Good vs. Evil, Indignation vs. Indigestion

Good vs. Evil, Indignation vs. Indigestion June 8, 2009

Imagine three situations that come up in real life:

1) You are made aware in the local news that lives were lost in a fire that could have been prevented if a recent safety inspection had been as thorough as it ought to have been.

2) You read on a blog about human trafficking in Thailand.

3) Someone serves you a salad with dressing on top. The dressing needs to be stirred, and yet the salad fills the bowl, so that if you attempt to stir it, lettuce and other vegetables will inevitably fall out of the bowl.

Let’s be honest. Of these three, which is most likely to cause our blood to boil? I suspect that most of us would answer three. Our degree of aggrivation about something like this, or the slightly slow driver in front of us, tends to be far greater than in the case of serious injustices or genuine tragedies. We get upset about minor things that affect us directly, more than about major things that affect others in ways we can scarcely imagine.

Christianity historically spoke about the fallenness of human nature. Rabbinic Judaism spoke of good and evil impulses. In light of the best scientific understanding of human beings available, it is better to talk about our evolutionary heritage and our instincts. It is not clear that any other beings on this planet can reflect in the way humans can about those instincts, and can decide that some instincts should not be followed for moral reasons. For us humans, however, it is possible to reflect on our instincts, and in this case to identify an underlying selfishness behind our reactions to different scenarios. And even if we cannot eliminate the instinct (indeed, as Rabbinic Judaism maintained, the “evil impulse” was necessary for life, and was only evil when it wasn’t kept in check), we can decide to reject the instinctual response and adopt a different one.

In demythologized or updated form, the religious perspective offers something important, I believe.

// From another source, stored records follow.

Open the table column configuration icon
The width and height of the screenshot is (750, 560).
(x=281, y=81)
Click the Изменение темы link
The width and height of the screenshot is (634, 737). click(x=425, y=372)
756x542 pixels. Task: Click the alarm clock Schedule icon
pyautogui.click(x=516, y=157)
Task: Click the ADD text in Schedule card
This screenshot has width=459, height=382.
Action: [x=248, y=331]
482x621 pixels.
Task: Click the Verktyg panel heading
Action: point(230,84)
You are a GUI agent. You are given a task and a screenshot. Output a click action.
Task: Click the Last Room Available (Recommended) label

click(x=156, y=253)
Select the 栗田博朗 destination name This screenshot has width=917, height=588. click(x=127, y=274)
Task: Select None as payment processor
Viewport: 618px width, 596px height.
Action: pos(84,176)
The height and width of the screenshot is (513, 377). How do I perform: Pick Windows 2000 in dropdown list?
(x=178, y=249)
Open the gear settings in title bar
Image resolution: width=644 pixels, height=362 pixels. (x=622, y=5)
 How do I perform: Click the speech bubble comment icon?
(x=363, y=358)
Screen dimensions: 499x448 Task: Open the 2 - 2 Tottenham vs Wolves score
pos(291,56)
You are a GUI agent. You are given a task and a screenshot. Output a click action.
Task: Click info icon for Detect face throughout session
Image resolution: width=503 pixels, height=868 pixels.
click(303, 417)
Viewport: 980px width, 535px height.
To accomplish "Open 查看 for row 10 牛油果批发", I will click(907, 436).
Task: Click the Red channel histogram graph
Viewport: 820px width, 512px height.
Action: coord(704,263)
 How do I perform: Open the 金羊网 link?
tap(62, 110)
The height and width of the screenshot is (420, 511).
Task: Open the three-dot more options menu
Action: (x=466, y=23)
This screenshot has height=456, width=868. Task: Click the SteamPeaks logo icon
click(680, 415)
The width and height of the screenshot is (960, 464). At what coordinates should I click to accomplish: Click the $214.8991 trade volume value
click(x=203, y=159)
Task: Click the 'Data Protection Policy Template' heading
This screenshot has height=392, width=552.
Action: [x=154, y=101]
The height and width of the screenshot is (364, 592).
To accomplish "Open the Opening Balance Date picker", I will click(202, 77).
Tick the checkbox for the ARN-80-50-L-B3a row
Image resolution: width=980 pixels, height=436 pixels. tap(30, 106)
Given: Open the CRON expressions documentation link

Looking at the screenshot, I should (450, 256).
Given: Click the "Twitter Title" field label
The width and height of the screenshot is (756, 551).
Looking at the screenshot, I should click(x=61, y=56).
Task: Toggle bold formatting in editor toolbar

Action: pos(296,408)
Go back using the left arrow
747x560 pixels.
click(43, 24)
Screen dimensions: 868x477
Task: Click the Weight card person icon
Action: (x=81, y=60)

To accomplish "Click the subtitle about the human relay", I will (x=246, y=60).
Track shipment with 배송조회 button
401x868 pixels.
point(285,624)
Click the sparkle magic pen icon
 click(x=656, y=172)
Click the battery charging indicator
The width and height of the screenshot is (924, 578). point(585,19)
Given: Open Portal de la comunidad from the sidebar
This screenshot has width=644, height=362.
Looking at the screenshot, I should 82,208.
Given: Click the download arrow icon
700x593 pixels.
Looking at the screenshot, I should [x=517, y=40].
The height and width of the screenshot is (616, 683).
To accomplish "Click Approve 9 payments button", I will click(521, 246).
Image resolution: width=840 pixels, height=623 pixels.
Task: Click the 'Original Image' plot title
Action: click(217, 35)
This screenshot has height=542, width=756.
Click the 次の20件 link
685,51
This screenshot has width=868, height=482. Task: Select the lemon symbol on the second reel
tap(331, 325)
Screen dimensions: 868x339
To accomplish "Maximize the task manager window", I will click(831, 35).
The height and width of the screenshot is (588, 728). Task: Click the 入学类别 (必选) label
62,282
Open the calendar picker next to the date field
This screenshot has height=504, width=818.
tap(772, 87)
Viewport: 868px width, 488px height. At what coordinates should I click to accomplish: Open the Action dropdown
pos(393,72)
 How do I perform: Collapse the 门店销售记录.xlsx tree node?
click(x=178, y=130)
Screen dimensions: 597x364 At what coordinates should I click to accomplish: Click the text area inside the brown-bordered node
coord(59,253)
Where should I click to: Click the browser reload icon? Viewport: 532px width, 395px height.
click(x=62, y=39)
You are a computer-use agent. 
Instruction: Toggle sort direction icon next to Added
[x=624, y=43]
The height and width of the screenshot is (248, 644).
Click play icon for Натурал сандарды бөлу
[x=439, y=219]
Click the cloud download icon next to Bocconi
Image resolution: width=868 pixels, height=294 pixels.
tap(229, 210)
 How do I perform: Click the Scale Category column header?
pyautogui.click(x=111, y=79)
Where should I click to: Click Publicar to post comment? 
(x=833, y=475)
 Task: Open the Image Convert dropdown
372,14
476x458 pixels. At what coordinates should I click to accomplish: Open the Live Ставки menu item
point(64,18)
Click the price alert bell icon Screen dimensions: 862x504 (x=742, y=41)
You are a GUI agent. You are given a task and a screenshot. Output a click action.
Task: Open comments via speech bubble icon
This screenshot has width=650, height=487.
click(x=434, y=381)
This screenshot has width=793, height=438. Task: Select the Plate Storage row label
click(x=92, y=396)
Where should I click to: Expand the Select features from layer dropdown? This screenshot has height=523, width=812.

It draws to our attention that there are instincts that will lead us to certain ends if we follow them, and it further emphasizes that humans who have chosen to cultivate a morality that at times overrides those instincts have found the resulting approach to life far more rewarding, satisfying and fulfilling than the alternative.

That doesn’t give us moral absolutes. As I’ve posted before, even positing the existence of God doesn’t seem to help. It gives us an eternally-existing person (or three persons in one substance, perhaps) with moral views. It may provide for punishment of those who do not submit to the deity’s morals. But is there any sense in which that allows one to demonstrate that what God wills is good? Perhaps morality is like taste: It is not something one can prove, but it is something one can cultivate by exposure to diverse cultures and experiences. And in the process we can find principles on which we feel we must stand firm, even if they cannot be proven, while also realizing that others who seem to likewise be pursuing goodness may disagree with us on how to best achieve it.

This is, at any rate, an important issue. Absolutist claims often lead to troubling actions and seem ready to make that which seems evil to us into good and vice versa with a simple “God wills it”. Relativism seems to provide no basis for standing up to injustice – or dealing with the salad issue, for that matter, since the chef’s moral judgment may have been that the bowl-salad proportions were exactly right. And so in particular for those of us who wish to reclaim the outlook of being liberal with conviction, of finding a middle way between the extremes, figuring out what it means to evaluate moral matters from our fallible human standpoint is a crucially important issue.